§ **Instruction A**
In the article on university tuition fees, what yearly cost per student did a Cambridge University spokesperson give?
**********
As universities wait to hear if the government is going to slash tuition fees – and thus their income – in a bid to win young voters, the rumour rippling through our esteemed seats of learning is that, if this goes ahead, Oxford and Cambridge will opt out and go private.
Whether this is a good thing or not depends on which side of the fence you’re sitting but for Oxbridge to maintain their status as world-class institutions, something has to change.
Tuition fees are currently capped at £9,250 a year. However, a spokesperson for Cambridge University told The Guardian that each of their students costs £18,500 a year. You don’t have to be a Maths graduate to know those figures don’t add up. Oxbridge attract quality teachers, globally-renowned visiting lecturers and specialise in tutorial-led teaching.
Even if you take teaching out of the equation, you really can’t compare a degree from Oxbridge, with its prestige and salary returns to a degree from Thames Valley University. Yet the cost is exactly the same.
**********
§ **Instruction B**
Identify each line in the listing below that contains the string "page", treating case as significant, and copy those lines.
**********
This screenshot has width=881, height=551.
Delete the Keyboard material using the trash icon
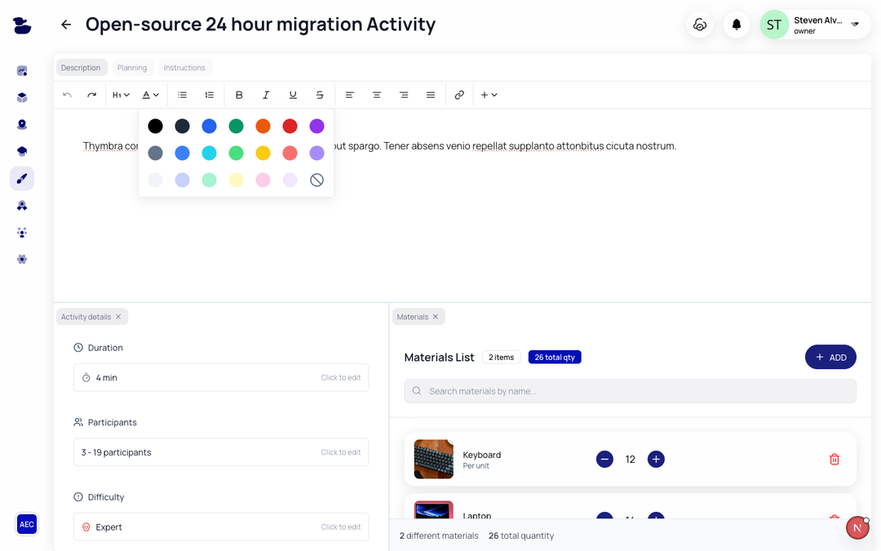834,459
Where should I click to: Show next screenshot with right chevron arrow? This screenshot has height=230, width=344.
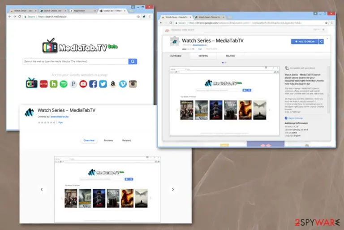point(173,189)
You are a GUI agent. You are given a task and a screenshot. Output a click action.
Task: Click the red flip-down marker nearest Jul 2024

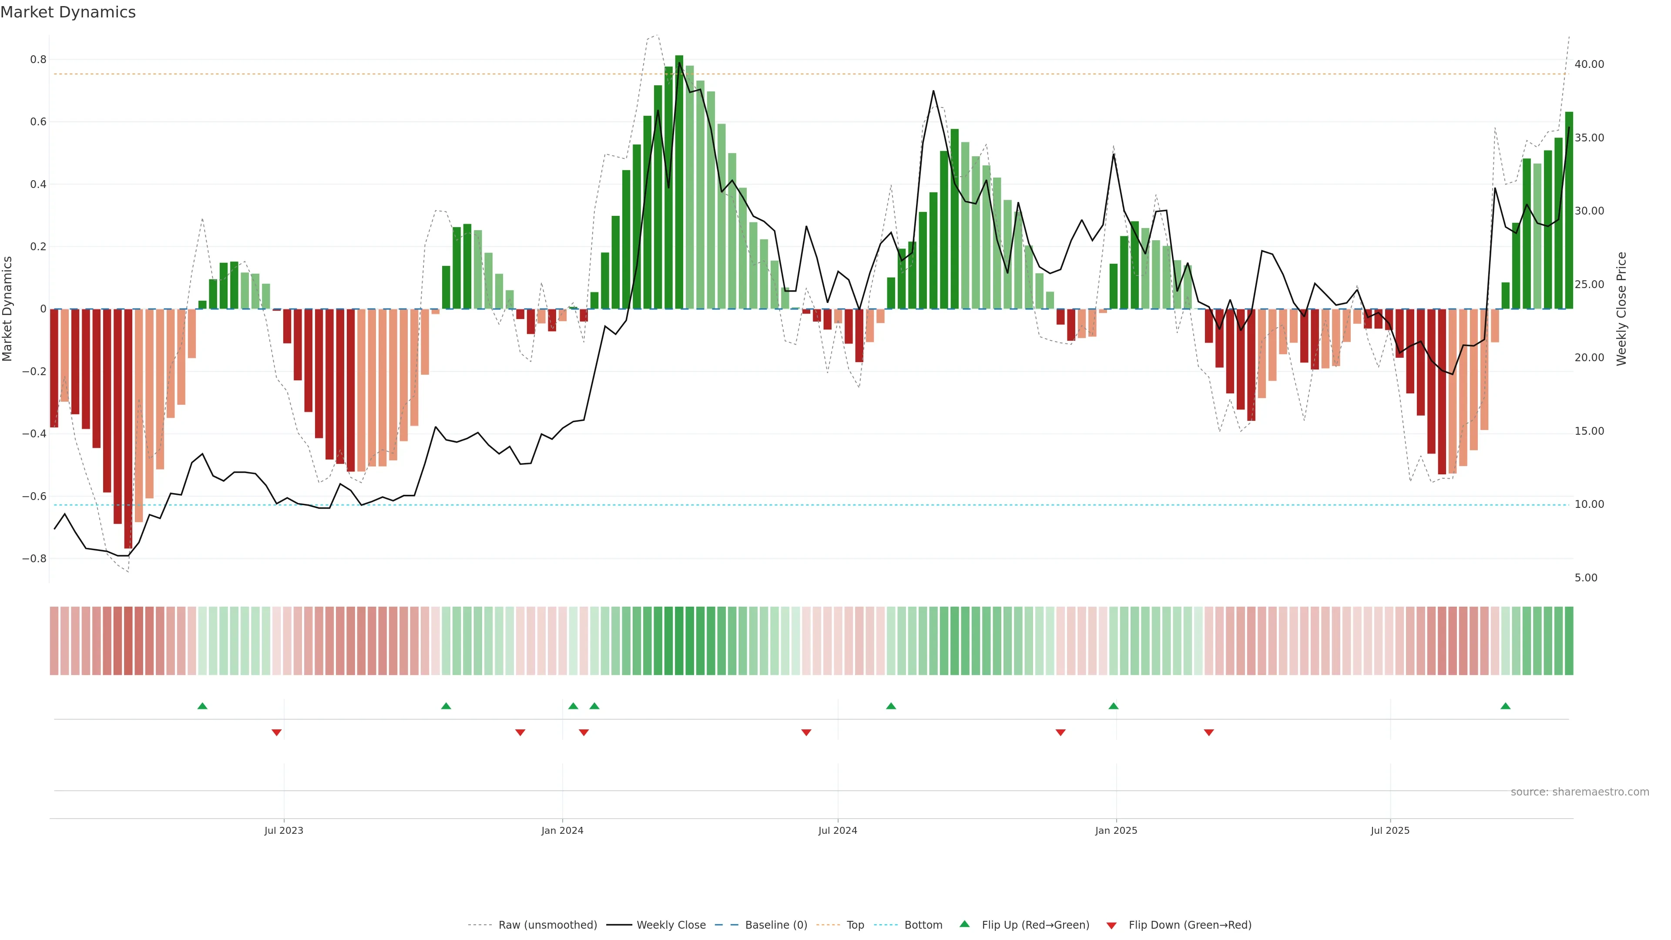click(806, 732)
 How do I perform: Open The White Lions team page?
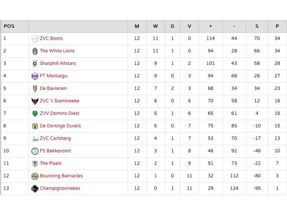[x=57, y=51]
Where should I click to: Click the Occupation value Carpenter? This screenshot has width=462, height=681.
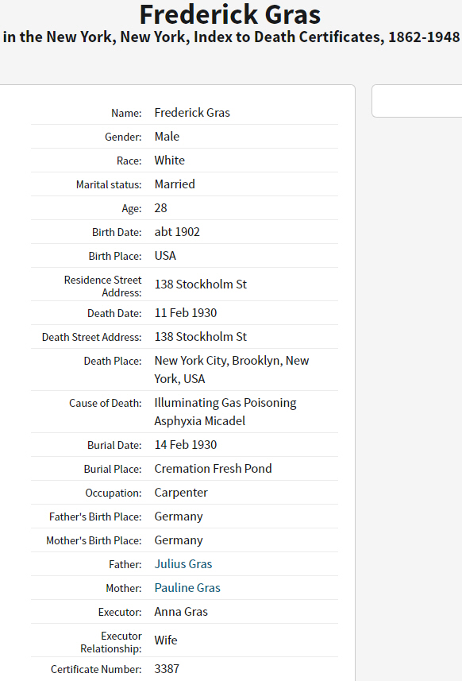point(181,493)
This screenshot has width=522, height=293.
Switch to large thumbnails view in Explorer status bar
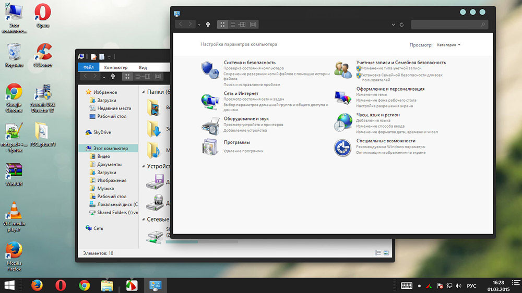pyautogui.click(x=386, y=253)

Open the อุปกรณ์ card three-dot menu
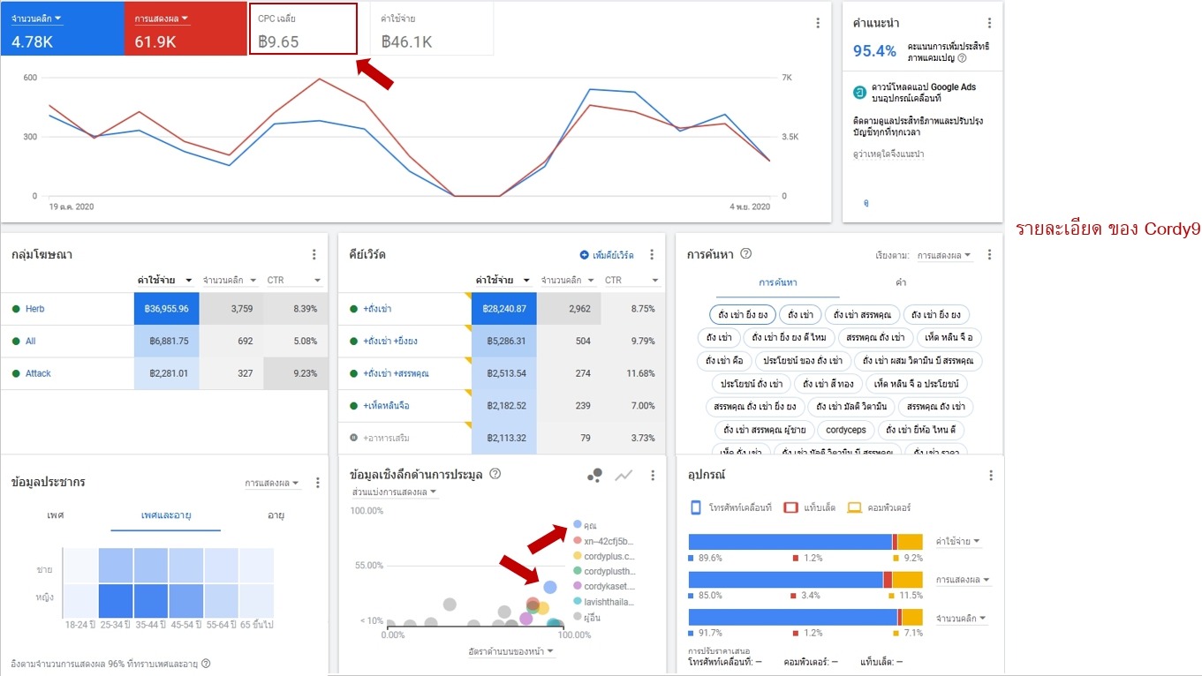[990, 475]

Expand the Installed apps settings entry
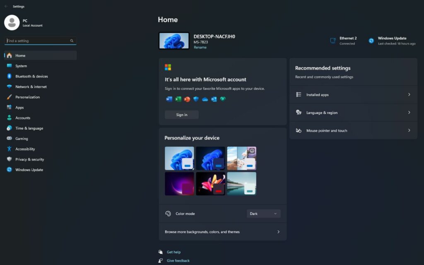(353, 94)
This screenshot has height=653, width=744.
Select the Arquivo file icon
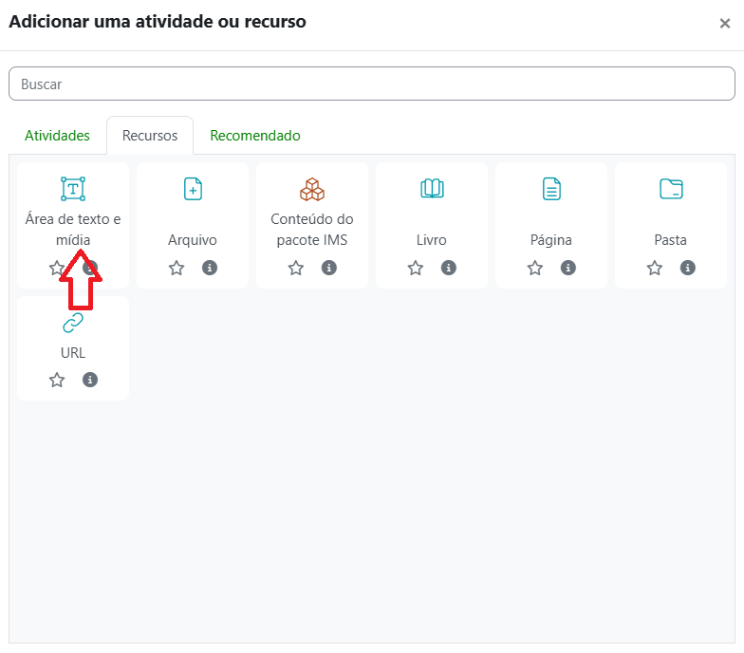[193, 189]
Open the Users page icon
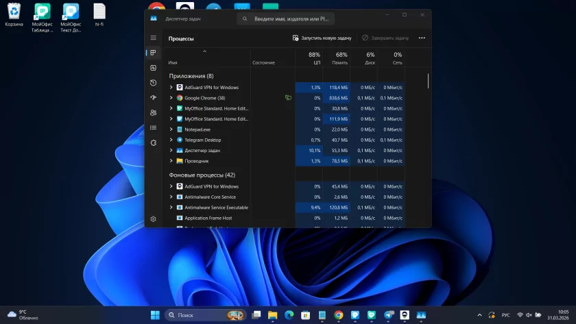Screen dimensions: 576x324 pos(153,112)
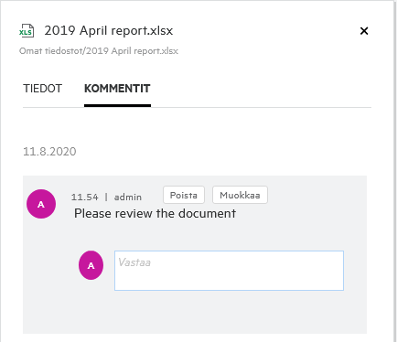
Task: Click the 11.54 comment timestamp
Action: [x=85, y=198]
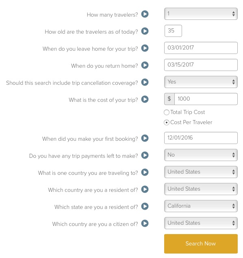Select the Cost Per Traveler option

(x=167, y=123)
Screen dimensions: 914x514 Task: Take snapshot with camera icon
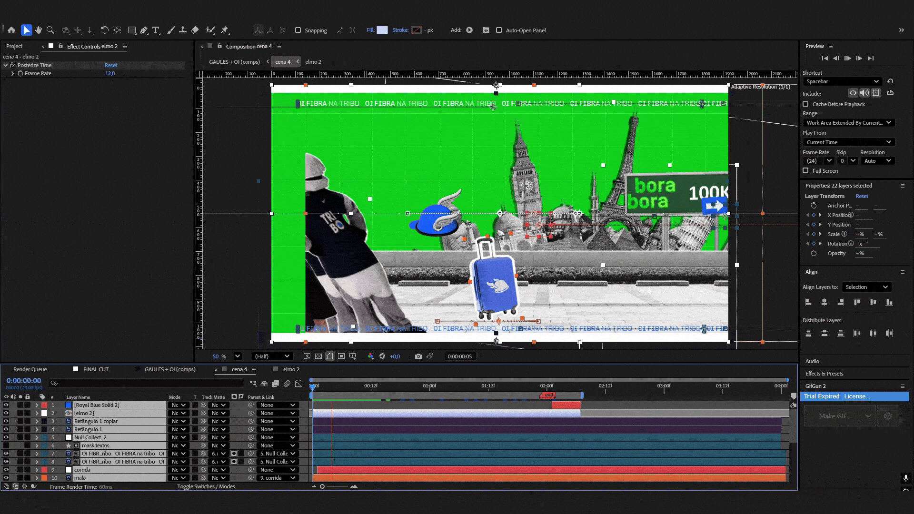click(418, 356)
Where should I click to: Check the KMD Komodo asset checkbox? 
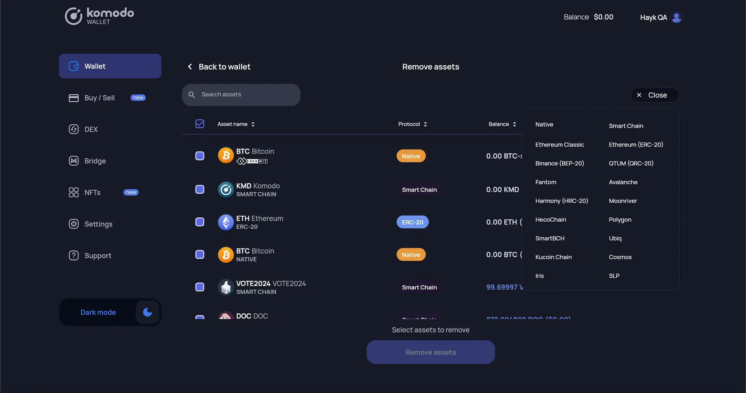tap(199, 190)
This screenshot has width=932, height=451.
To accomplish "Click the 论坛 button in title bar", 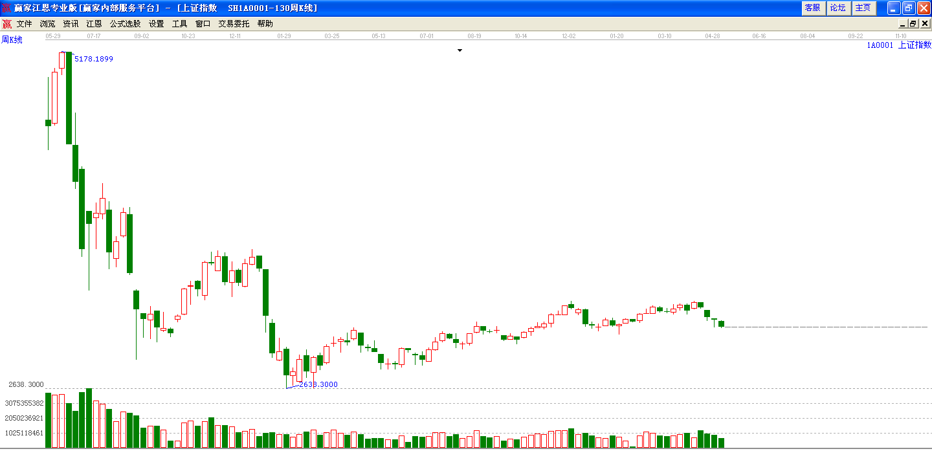I will tap(838, 8).
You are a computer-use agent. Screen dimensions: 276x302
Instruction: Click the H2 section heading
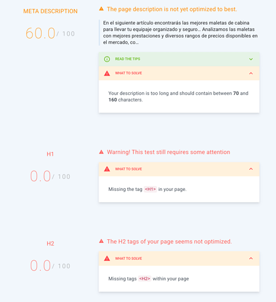tap(50, 243)
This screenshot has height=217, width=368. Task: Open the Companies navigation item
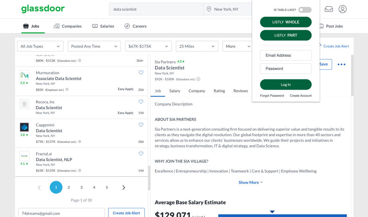tap(68, 26)
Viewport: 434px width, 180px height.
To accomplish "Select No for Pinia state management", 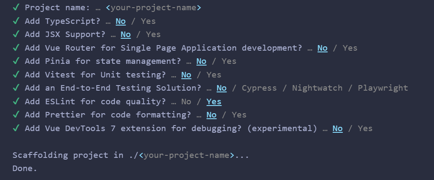I will point(201,61).
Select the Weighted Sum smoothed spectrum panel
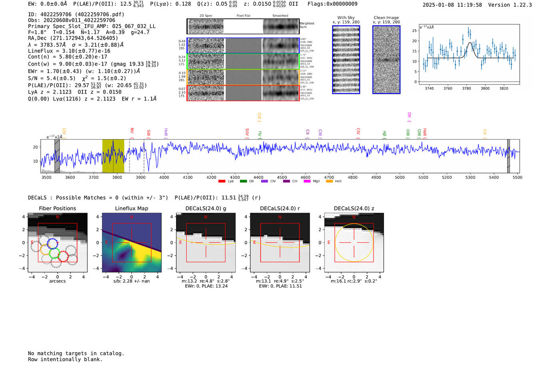This screenshot has height=381, width=560. 281,26
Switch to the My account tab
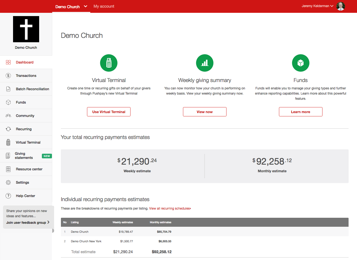The height and width of the screenshot is (260, 357). click(x=104, y=6)
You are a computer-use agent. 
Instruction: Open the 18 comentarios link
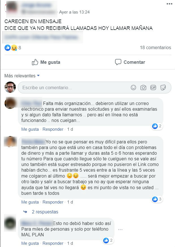point(155,48)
**********
§ **Worked answer A**
£18,500 a year.

§ **Worked answer B**
 How do I perform: Open The White Lions team page?
Open the Users page icon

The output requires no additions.